Als alleenstaande vrouw in de overgang was ik nog al eens in wankel evenwicht. In die levensfase heeft niet iedereen, zoals Ingeborg Beugel, twee mannen om op terug te vallen. Is Ingeborg Beugels opkomst (haar ondergang laat nog even op zich wachten) in deze column wèl een Zinloos Feit? Nee! Zodra de menopauze in het geding is, kun je niet om die krullenbol heen.
Terug naar België. Van het Goede Doel.
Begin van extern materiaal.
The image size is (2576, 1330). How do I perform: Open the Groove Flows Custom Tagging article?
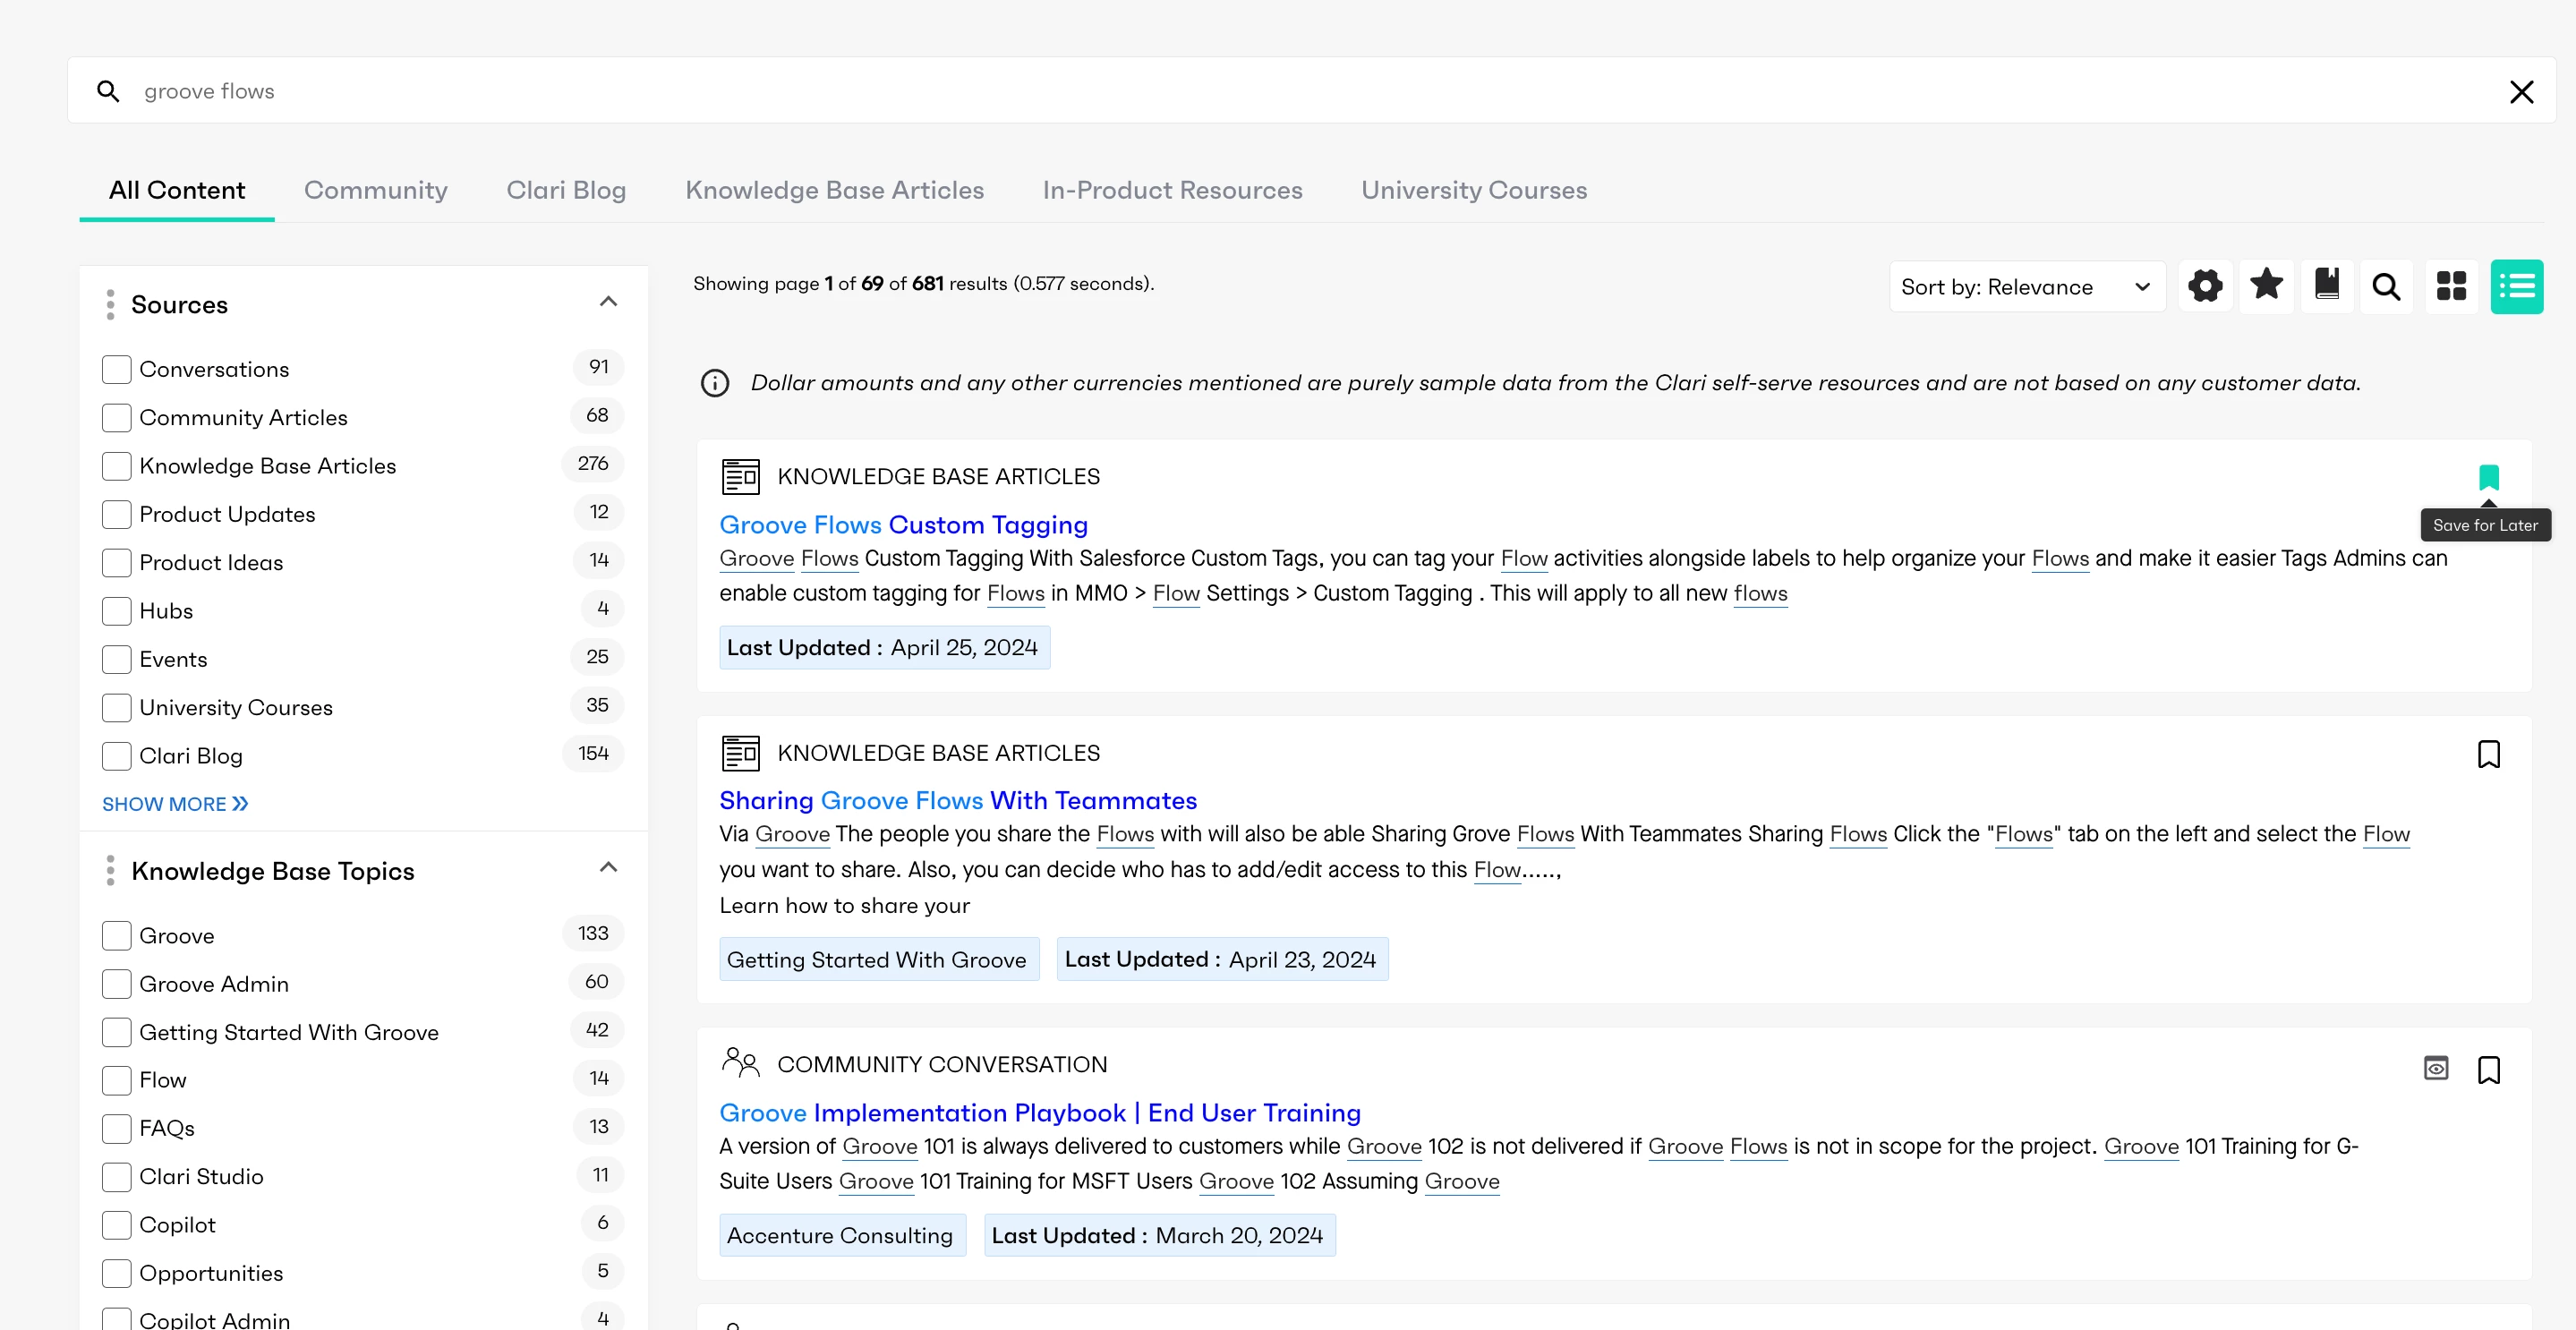(x=903, y=525)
Met de lieve regels: ‘Omdat iedereen daar lacht, want dat taaltje is zo zacht’. En dan zong de groep meerstemmig de apotheose de microfoon in: een (ironisch?) gelukzalige verzuchting, ‘Bel-gië-e!’ Van majeur naar mineur, zoals in Cole Porters ‘Every time we say goodbye’.
Mijn jongste zoon draaide het lied soms in zijn tuinkamertje dat grensde aan mijn Zandvoortse huis. Als de ramen openstonden, kon ik meegenieten. Ook als ze niet openstonden. ‘s Nachts lag ik te schudden in mijn bed van de bassen die door mijn slaapkamer dreunden. Dan werd er, onder het genot van een ferme joint, in het – in ravenzwart opgetrokken – appartementje mistroostige muziek gedraaid. Van The Cure, Depeche Mode of andere Engelse misère.
Een schrikbeeld dringt zich op. Het was zomer en mijn zoon had weer eens een meisje te ‘logeren’ (gehad). Met lang blond haar, zoals ik vanuit het keukenraam kon zien. Dromerig stond ze het te kammen in mijn tuintje. Zo hardhandig dat er hele slierten zomaar in mijn zorgvuldig bijgehouden rozenperkje dwarrelden.
Nog hoor ik mijn eigen afgemeten damesstem: ‘Ach, zou je dat ergens anders kunnen doen?’ Na een glazige blik en zonder te antwoorden verdween ze uit mijn gezichtsveld. En uit mijn leven. En uit dat van mijn zoon.
Het opvoeren van dit meisje was wel een Zinloos Feit. Misschien had ik een Belgische van haar moeten maken maar ze kwam gewoon uit Zandvoort.
O, Oostende! Drie uur rijden, althans voor iemand die nooit verdwaalt en vertrouwd is met de TomTom, dus niet iemand die de instructies verkeerd interpreteert en tot twee keer toe een afslag te vroeg neemt om in een volstrekt ondoorgrondelijk Belgisch stadje rond te tollen zodat zelfs de TomTomstem stokt en zijn geduld verliest. De tocht nam vier uur in beslag. Ik meld dit zonder enige zelfvertedering.
Wat wilde onze Belg? Een in memoriam van La List, geschreven en uitgesproken door een goede vriend of vriendin. Die vriendin mocht ik zijn. De dode zelf zat springlevend naast me in de auto en bediende die TomTom.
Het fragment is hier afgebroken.